Something similar occurs in a good joke. “OK” graffiti are clever rather than funny; at a galance
the “expert” recipient recognized the text type and links it to its previous counterparts and then
connects the graffito to his or her world knowledge. The pleasure of such a text is gained through
the author’s skill in playing with the language plus the reader’s ability to extract the inner
meaning of the text. Due to the idiosyncratic graphological elements involved, “OK” jokes only
work when they are seen. Their translation is impossible without the loss of their full
significance. A translation would require a complex explanation of how they have derived from a
slogan and developed into a joke form. However, the text would cease to function as a joke after
such an explanation.
So as a result of the possession of different amount of linguistic competence and shared
knowledge, not everybody is amused by the same things. But even above those factors of
whatever type, finding something funny still relies on a number of subjective variables. Some
jokes which, rejoicing in the moment, flies with the moment, are essentially timekeeping. We
seldom laugh at jokes that depend on how things used to be. On the other hand, what may appear
amusing under the influence of a few drinks may not appear quite so funny in the cold light of
the morning after. A homosexual is hardly going to enjoy being insulted by someone’s idea of a
witty remark at his or her expense, any more than the Irish are amused by the thousands of jokes
that depict them as imbeciles. Some people are offended by sexual innuendo, while others by
political references contained in a joke.
Thus we also know when someone doesn’t laugh at a certain joke, we can not accuse him of not
having a sense of humor. Chances are that he doesn’t find the same things funny as we do.
Conclusion

The shortest distance between two people is a smile. Despite the fact that English has now
become an international language, its expressions of humor remain a mystery to all but its most
proficient speakers.
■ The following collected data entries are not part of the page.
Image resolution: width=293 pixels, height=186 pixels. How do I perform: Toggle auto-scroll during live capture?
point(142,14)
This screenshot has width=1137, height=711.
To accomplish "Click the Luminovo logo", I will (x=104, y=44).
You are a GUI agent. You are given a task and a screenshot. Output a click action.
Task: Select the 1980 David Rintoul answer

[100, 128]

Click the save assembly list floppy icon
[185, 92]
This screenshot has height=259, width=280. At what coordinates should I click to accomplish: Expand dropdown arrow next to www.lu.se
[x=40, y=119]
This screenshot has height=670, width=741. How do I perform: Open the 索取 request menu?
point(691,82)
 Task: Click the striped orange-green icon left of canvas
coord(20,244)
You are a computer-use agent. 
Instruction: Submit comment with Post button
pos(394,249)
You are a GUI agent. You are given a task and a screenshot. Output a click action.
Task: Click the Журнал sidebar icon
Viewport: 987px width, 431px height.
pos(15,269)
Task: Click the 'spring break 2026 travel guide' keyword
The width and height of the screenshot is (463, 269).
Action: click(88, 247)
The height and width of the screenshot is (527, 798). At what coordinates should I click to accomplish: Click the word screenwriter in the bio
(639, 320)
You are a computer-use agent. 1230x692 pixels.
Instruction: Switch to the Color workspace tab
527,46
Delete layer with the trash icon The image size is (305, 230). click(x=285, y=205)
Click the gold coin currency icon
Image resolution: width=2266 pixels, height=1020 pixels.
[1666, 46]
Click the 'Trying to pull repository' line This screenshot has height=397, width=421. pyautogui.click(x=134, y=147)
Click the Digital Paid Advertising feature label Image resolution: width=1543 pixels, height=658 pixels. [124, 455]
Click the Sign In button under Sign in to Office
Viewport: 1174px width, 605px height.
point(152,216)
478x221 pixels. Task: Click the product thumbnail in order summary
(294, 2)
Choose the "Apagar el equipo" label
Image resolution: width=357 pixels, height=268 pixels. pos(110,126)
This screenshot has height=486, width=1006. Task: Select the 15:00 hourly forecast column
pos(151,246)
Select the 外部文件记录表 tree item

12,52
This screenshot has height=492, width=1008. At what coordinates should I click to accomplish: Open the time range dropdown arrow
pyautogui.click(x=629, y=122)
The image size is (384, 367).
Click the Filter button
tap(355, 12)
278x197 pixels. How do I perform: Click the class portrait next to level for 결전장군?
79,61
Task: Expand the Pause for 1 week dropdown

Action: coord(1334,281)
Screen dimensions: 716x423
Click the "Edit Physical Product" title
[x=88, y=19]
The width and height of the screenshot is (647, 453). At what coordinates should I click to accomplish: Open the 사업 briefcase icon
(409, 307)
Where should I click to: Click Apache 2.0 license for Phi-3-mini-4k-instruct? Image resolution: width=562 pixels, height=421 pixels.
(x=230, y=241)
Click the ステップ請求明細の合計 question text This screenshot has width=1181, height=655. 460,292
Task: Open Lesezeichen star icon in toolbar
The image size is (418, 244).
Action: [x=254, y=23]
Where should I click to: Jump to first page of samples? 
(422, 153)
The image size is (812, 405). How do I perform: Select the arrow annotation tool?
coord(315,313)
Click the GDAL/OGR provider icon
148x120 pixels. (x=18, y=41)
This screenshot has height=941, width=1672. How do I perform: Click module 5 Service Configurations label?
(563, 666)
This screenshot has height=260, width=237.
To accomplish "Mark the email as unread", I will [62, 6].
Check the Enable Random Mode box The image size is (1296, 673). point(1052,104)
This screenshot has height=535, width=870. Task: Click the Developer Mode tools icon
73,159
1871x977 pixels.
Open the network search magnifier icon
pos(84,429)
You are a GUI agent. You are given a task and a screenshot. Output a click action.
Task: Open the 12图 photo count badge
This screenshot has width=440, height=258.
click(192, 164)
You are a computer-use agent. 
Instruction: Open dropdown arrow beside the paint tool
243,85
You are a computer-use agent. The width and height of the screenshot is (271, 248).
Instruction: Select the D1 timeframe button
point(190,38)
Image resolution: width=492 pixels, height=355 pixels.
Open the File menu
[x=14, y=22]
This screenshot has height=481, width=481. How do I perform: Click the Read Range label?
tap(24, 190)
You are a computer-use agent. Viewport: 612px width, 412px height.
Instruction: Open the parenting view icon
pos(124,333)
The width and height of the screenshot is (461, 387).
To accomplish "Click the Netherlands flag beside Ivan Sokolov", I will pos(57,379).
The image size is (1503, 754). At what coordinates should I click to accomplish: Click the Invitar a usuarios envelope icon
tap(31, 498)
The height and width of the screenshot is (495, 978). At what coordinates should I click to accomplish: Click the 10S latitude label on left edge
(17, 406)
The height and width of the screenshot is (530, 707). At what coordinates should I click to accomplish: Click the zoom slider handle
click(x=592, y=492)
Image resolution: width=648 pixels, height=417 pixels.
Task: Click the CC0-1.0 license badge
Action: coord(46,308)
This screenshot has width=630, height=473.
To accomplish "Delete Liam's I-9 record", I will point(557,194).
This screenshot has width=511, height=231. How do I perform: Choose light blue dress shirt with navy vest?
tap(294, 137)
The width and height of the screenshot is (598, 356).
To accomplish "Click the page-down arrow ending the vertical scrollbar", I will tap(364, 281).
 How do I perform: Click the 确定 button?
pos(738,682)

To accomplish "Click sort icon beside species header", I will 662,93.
Thus a foreigner could be confused by the occurrence of a joke, or else find
that his attempt at punning is met with disapproval, not only because he has chosen the wrong
moment or place to joke, but above all because his audience is unwilling to accept him as part of
their “group” due to their lack of common psychological basis.

For English learners a better comprehension of English jokes will be of great help in breaking
the ice, enhancing rapport and softening cultural barriers during communications with native
English speakers.

As anyone engaged in foreign language teaching knows well, the appropriate introduction of a
joke or anecdote in the course of a lesson can not only revive students' flagging interest, but also
contribute to his understanding and retention of the subject matter as well. Furthermore, jokes
could provide both teachers and students with a wealth of authentic material that is not only
accessible but also enjoyable. In addition, a knowledge of English jokes and their ubiquity is a
central part of culture of English-speaking countries, especially that of Britain. But such
knowledge may not come naturally. The foreign speaker needs to be guided towards the
understanding and subsequently the appreciation of English jokes.

While concluding this thesis, I often consider some questions perhaps available for future study.
They are put here for English experts’ judgement and guidance.

Joke-telling may improve group solidarity, but sometimes also can offend the recipients if being
not properly given. We learn from experiences that sarcasm apparently conveys more aggression
than telling narrative jokes and participation in a round of relating funny personal anecdotes
enhances far more rapport than ironic comments, and so on. Thus here comes the question, to
what degree can the joke-telling enhance the rapport or damage the harmony?

On the other hand, Jokes are oral literature. We can not tell or receive a joke without paying
attention to the speech’s tones and stress and use of accent, pauses and timing, just upon which
some jokes are found amusing. So examining jokes from the phonetic approach becomes an
effort-consuming but rather rewarding task.